» HOW TO COMPLETE THIS TASK: Please output exactly the part of the records below that opens with the line containing "Image resolution: width=800 pixels, height=657" and closes with the line containing "Click the Biesiadna street label", both lines included, and nothing else.

===============

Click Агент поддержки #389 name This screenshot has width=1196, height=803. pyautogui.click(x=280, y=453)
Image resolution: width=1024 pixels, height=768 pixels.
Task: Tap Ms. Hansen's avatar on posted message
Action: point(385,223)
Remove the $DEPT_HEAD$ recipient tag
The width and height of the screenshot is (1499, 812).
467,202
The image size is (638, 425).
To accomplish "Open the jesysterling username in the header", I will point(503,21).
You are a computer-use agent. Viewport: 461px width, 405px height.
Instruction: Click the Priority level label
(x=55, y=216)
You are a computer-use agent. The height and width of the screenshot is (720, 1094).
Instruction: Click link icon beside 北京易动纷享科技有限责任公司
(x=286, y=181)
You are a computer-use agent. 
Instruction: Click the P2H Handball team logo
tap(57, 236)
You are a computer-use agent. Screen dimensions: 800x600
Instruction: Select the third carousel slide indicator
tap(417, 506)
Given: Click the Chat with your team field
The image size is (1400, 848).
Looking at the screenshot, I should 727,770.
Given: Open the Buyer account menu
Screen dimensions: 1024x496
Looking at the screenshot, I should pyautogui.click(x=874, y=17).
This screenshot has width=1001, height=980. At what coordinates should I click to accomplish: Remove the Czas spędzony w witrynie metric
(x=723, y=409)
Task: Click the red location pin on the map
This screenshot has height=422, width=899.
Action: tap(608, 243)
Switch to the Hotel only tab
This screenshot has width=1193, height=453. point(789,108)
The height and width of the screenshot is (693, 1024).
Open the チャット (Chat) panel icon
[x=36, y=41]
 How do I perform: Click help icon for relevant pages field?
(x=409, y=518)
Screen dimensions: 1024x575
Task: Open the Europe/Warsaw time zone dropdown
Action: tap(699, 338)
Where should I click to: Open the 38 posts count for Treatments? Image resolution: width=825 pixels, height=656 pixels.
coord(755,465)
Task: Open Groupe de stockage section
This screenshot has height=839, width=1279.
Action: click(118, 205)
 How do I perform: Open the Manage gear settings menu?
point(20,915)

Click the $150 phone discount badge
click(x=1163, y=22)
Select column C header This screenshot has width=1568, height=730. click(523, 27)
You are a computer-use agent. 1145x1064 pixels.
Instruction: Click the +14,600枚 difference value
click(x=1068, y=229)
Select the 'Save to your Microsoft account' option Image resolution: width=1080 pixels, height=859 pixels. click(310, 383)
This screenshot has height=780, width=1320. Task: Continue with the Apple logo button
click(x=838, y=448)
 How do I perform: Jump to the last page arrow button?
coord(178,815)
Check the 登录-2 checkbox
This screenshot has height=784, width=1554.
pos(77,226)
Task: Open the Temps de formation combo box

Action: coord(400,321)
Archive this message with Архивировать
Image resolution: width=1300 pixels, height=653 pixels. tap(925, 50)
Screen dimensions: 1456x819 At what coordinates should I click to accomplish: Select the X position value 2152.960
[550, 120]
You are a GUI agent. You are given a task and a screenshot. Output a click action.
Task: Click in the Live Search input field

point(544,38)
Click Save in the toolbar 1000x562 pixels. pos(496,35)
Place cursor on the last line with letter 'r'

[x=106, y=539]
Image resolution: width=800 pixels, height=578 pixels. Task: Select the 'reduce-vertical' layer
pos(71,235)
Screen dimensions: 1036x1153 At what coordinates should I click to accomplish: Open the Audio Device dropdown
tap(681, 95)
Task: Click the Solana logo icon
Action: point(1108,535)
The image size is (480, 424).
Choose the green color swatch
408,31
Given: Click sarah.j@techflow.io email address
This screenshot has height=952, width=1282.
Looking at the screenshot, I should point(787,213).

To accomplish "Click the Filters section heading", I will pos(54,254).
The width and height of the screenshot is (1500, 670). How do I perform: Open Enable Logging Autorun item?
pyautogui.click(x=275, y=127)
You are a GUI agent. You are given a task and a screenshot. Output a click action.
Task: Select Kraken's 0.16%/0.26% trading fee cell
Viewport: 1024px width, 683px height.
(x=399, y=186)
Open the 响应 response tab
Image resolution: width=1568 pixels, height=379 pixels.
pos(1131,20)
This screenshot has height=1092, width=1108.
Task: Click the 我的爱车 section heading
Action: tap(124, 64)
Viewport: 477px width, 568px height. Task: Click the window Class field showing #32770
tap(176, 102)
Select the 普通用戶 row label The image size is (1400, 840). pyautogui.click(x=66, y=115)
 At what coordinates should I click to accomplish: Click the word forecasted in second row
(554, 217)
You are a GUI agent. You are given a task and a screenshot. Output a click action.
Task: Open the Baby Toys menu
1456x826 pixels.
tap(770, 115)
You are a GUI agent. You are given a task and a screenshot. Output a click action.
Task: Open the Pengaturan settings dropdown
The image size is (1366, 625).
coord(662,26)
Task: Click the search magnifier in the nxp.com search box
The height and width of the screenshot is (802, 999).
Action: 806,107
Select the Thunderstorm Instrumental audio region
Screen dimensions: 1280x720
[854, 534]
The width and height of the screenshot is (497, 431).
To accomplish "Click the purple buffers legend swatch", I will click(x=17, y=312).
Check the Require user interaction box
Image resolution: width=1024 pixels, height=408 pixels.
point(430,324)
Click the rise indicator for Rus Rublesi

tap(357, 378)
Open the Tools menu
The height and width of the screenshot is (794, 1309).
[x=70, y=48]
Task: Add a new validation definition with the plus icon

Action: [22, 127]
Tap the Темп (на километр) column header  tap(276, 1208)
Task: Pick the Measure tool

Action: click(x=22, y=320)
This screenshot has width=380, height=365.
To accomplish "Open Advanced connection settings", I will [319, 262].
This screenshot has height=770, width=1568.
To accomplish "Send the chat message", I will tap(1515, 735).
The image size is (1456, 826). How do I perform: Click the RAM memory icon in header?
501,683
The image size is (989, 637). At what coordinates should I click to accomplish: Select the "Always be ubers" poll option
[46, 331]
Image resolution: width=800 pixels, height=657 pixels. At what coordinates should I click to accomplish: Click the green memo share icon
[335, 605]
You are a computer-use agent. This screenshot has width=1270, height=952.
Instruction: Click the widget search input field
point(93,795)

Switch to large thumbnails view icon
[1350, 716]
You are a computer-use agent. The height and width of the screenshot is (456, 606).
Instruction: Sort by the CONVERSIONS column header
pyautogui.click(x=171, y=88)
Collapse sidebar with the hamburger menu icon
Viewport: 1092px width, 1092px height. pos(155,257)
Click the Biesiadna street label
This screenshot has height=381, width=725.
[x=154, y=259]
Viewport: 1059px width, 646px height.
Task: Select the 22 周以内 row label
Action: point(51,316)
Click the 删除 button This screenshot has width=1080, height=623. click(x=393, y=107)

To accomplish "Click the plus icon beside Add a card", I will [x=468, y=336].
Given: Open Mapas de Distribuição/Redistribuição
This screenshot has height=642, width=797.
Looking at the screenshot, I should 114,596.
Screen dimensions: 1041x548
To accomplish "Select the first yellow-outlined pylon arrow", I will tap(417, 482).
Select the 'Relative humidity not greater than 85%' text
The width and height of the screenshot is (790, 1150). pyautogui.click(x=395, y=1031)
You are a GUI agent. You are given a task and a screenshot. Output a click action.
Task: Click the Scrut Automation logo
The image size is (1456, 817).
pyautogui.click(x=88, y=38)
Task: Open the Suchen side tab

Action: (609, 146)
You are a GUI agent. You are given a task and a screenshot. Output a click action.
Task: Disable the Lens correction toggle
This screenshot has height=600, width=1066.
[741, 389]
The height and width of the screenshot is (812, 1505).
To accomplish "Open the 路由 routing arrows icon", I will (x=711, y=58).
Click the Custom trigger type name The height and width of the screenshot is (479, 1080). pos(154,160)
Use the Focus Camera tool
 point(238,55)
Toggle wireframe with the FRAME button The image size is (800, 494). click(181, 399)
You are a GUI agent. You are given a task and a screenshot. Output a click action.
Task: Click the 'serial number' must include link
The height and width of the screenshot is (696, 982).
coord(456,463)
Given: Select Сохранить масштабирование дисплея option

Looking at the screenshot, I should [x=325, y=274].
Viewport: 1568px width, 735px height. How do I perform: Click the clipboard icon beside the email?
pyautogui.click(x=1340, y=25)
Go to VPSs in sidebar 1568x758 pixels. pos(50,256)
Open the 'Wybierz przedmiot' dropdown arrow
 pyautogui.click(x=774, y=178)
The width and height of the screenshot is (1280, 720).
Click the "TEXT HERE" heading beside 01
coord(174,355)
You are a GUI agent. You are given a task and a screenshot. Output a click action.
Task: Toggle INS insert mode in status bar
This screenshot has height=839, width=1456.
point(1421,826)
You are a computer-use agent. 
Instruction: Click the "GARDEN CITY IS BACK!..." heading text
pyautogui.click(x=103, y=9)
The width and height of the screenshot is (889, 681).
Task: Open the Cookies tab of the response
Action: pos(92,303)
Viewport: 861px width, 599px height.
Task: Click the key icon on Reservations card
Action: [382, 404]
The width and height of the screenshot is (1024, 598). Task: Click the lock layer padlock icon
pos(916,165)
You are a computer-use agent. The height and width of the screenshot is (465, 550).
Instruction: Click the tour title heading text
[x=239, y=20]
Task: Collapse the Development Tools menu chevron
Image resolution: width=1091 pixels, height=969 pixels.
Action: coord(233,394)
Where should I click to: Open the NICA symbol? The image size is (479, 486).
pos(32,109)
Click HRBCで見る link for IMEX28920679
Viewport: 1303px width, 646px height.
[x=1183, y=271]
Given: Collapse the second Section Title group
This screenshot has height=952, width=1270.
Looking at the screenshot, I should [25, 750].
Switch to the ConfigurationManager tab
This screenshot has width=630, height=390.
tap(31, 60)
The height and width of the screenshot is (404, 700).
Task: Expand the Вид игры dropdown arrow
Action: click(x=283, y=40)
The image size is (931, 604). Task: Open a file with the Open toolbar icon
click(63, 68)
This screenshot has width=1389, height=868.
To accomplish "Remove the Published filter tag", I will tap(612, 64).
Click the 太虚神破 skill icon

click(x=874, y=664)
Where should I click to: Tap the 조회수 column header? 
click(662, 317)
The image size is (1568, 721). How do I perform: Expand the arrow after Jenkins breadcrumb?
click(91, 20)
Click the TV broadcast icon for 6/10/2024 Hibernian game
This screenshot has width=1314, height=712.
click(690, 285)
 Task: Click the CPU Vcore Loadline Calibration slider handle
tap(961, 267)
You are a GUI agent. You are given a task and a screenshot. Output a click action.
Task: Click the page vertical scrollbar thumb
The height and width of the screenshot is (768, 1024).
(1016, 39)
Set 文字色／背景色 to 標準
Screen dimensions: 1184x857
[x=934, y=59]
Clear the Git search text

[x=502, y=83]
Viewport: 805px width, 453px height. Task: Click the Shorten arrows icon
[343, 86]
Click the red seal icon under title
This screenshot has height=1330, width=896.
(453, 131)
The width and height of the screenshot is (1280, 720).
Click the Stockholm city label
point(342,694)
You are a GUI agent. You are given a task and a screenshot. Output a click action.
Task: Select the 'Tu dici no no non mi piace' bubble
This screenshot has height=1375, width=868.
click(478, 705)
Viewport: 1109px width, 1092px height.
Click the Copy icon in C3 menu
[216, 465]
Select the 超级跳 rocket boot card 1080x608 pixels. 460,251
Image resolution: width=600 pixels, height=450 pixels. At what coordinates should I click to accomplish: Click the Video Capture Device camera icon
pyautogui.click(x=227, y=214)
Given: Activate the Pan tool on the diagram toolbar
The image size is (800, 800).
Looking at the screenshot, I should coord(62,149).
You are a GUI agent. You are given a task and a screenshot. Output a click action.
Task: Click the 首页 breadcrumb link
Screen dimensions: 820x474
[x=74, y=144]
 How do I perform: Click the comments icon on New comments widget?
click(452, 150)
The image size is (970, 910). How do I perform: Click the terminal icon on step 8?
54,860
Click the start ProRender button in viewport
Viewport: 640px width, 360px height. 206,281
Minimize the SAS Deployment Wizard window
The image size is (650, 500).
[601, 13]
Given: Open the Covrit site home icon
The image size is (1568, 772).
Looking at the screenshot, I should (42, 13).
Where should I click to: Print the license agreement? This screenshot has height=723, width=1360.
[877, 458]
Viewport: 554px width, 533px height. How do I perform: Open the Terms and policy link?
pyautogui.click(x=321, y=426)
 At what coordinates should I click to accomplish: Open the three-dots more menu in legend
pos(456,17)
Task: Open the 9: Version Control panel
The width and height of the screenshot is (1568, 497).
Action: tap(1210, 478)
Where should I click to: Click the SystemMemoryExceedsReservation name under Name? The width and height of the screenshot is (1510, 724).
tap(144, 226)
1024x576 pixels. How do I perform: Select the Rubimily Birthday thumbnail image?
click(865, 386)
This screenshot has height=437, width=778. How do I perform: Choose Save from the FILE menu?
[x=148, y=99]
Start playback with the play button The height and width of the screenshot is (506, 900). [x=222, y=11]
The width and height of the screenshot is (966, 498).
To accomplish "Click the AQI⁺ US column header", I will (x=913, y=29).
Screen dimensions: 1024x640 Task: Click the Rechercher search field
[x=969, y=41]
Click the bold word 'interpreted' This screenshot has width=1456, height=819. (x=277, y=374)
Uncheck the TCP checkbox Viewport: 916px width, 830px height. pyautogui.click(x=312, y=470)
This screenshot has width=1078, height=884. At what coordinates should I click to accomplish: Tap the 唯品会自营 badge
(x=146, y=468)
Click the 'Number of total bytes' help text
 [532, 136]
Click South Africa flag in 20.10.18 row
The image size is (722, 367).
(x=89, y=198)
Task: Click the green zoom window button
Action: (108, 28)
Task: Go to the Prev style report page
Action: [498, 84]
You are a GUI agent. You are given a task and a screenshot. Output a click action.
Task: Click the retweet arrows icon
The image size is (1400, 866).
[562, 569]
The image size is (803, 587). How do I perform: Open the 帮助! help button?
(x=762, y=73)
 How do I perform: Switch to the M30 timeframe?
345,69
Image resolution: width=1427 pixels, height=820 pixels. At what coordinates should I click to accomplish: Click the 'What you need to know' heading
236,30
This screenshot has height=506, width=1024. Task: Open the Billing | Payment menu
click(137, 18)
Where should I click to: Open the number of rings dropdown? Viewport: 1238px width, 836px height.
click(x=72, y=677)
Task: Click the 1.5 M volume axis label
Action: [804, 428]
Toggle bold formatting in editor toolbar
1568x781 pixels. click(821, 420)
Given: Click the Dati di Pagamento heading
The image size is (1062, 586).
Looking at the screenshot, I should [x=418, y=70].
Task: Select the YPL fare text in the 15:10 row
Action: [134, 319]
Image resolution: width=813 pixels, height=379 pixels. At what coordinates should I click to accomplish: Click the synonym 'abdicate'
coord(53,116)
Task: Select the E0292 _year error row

===============

» EXERCISE ANSWER:
Image resolution: width=800 pixels, height=657 pixels. At what coordinates should I click to accomplish: Click the green memo share icon
[335, 605]
You are a computer-use agent. This screenshot has width=1270, height=952.
Instruction: Click the widget search input field
point(93,795)

Switch to large thumbnails view icon
[1350, 716]
You are a computer-use agent. The height and width of the screenshot is (456, 606).
Instruction: Sort by the CONVERSIONS column header
pyautogui.click(x=171, y=88)
Collapse sidebar with the hamburger menu icon
Viewport: 1092px width, 1092px height. pos(155,257)
Click the Biesiadna street label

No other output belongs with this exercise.